Improve Tile-based Light Culling with Spherical-sliced Cone
Tile-based method is used in both deferred and forward rendering. Since light calculation is expensive, one of the main goal for improving tile-based method is to provide more accurate and efficient light culling. This article will present a new method for light culling using spherical-sliced cone, which largely reduces false positives introduced by traditional sphere-frustum test. Furthermore this method can be naturally extended to clustered light culling.
I would assume you have a basic idea of how tile-based deferred or forward rendering works, and in this article I will only be talking about light culling phase. Example shader code in this article is in GLSL.

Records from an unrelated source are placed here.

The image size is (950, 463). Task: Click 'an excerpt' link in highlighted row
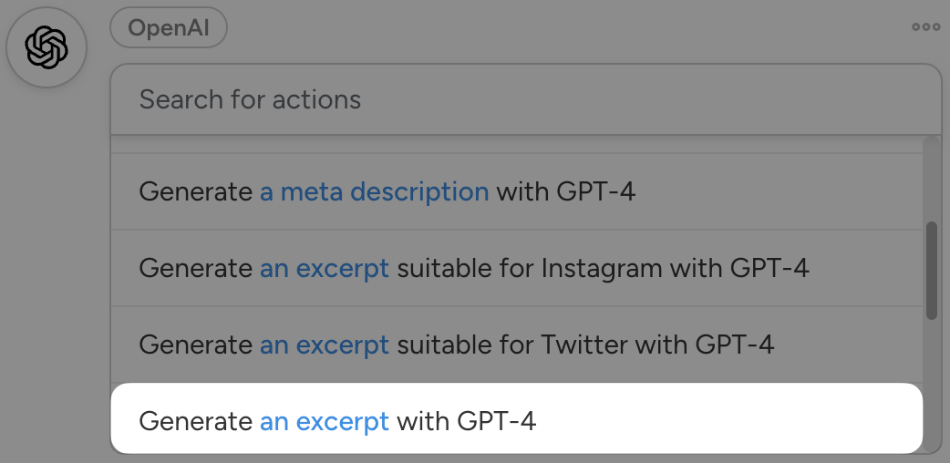325,421
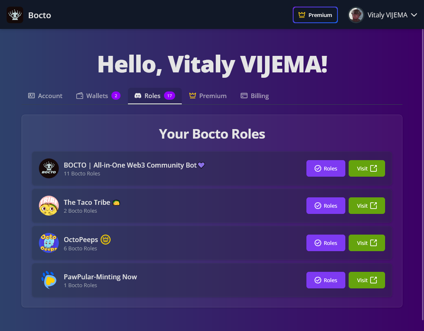Viewport: 424px width, 331px height.
Task: Click the crown icon beside Premium tab
Action: [192, 95]
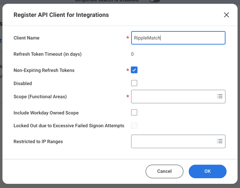Check the Disabled checkbox
This screenshot has width=240, height=188.
click(x=134, y=83)
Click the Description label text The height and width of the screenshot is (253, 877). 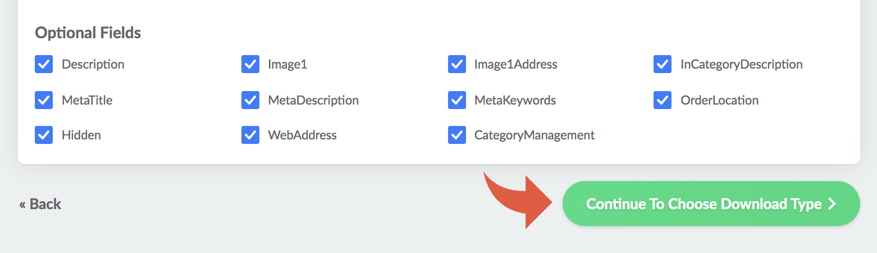tap(93, 64)
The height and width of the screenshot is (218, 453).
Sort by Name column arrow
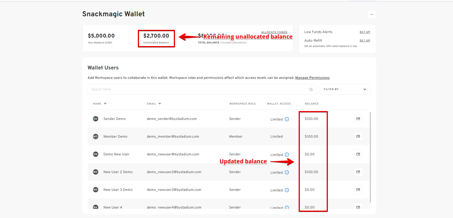pyautogui.click(x=105, y=104)
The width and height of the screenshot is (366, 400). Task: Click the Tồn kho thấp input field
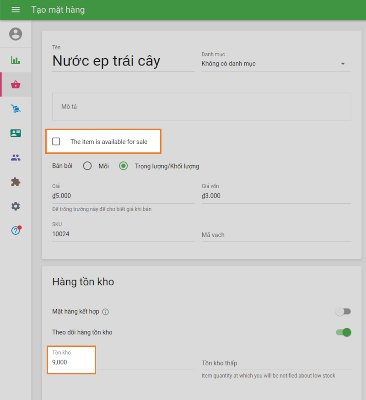[276, 363]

The Problem of Sphere-Frustum Test
Let’s do a quick overview of how tile-based light culling normally works. We first divide the pixels into tiles (usually16x16), and run a compute shader to calculate the min and max depth of each tile by sampling depth buffer. After this step, each tile can be viewed as a little frustum. Figure 1 shows a top view of tiles and frustums under this setup. On the CPU side we build a list of bounding spheres of visible lights, and send it over to GPU. Then we run another compute shader to do sphere-frustum test for every light against each tile. If a light passed the test, its index gets added to a list for this tile for shading in a later stage.

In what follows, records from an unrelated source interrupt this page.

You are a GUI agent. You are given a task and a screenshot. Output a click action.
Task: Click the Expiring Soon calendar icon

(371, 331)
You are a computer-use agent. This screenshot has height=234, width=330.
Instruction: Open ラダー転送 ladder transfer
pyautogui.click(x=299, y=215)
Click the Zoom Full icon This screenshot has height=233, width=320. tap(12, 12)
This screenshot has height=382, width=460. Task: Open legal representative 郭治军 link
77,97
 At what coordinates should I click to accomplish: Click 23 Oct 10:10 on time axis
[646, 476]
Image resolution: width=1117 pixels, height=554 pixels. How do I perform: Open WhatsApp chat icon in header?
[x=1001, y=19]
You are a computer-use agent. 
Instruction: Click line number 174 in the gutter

A sphere-frustum test is basically calculating signed distance from sphere center to all 6 planes of the frustum. If any of the signed distance is larger than sphere radius, which means the sphere is completely outside one of the planes, it fails the test; otherwise it passes. In practice, since we know the near/far plane of the tile frustum is parallel to view near/far plane, we can simply compare light depth with tile min/max depth, and only calculate signed distance for 4 side planes. The shader code looks like this:
if (lightDepth - lightRadius <= tileMaxDepth &&
lightDepth + lightRadius >= tileMinDepth)
{
for (int i = 0; i < 4; ++i)
{
// test 4 side planes
}
}
Sphere-frustum test will introduce false positives, where the sphere will pass the test even though it does not intersect with the frustum. As in Figure 2, the green zone is the actual intersection area, while the red zone is the area that will also pass the test, which are the false positives. As you can see from the graph, the false positive area grows if the sphere radius gets larger or the frustum gets smaller. That’s why while doing sphere-frustum test for view frustum culling is acceptable, doing it for tile-based light culling is not; the light radius are usually huge compared to our tile frustum. The cost of false positive here is also quite high (light calculation in later stage), so it is a problem we need to deal with.
Cone Test
To reduce the false positives, we will tackle this problem in two steps. Step 1 we will focus on improving tests on 4 side planes of a frustum; and we will improve the test for near/far plane as step 2 in the next section.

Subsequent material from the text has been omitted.